SOURCE DOCUMENT:

<<<<

Melinda Deslatte, The Associated Press
BATON ROUGE, La. (AP) -- A woman stalked by serial killings suspect Derrick Todd Lee said she repeatedly tried to give investigators his name in the months three women were murdered, but she says she was turned away because police said they were looking for a white man.
“Every time one of these women was killed, I knew it was him,” Collette Dwyer, a firefighter from St. Francisville, said at a news conference Tuesday. “I called people and no one listened. I called a lot of people.”
Lee, who is black, was arrested in May after a nearly yearlong search for the killer linked to the murders of six south Louisiana women through DNA evidence left behind on their bodies. Police say a DNA sample pointed to the 35-year-old Lee, who remains in prison awaiting trial for two of the murders. He has pleaded innocent, and prosecutors say they intend to seek the death penalty.
Baton Rouge Police Chief Pat Englade, who led the task force hunting the serial killer, confirmed to The Advocate newspaper that Dwyer gave the task force Lee’s name. Englade told the newspaper that he did not know if investigators told her they were looking for a white man, but he said a state trooper and an FBI agent followed up on her tip.
Englade did not return phone calls Tuesday after the news conference.
Sterling Colomb, brother of serial killings victim Trineisha Dene Colomb, said police should have acted on every tip they received during the investigation. Colomb was the fifth known victim of the serial killer.
“They didn’t want to listen to anybody’s tips. They were looking for a white guy,” Colomb said after listening to Dwyer’s statements.
Police formed the task force in August 2002, shortly after connecting a third woman’s death to a single killer. Thousands of tips poured into a hot line, and police started a massive DNA dragnet, swabbing at least 1,200 men to track the killer.
But they spent many months of their investigation looking mainly for a white man. In March -- seven months after the task force was formed and after two more women were killed -- police broadened the description, saying the man could be of any race.

>>>>

INFORMATION SHOWN:
<<<<

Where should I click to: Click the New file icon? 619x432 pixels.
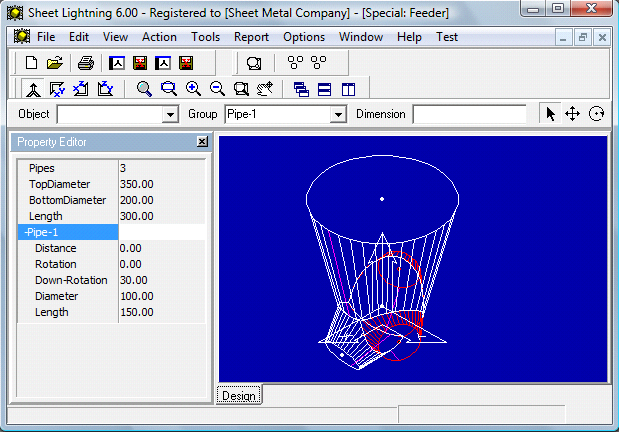(x=31, y=63)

>>>>

WHAT TO DO:
Quote the passage of the news article about the Derrick Todd Lee investigation that begins with the words "Sterling Colomb, brother" and ends with "to Dwyer’s statements.".

ANSWER FOR THIS EXERCISE:
Sterling Colomb, brother of serial killings victim Trineisha Dene Colomb, said police should have acted on every tip they received during the investigation. Colomb was the fifth known victim of the serial killer.
“They didn’t want to listen to anybody’s tips. They were looking for a white guy,” Colomb said after listening to Dwyer’s statements.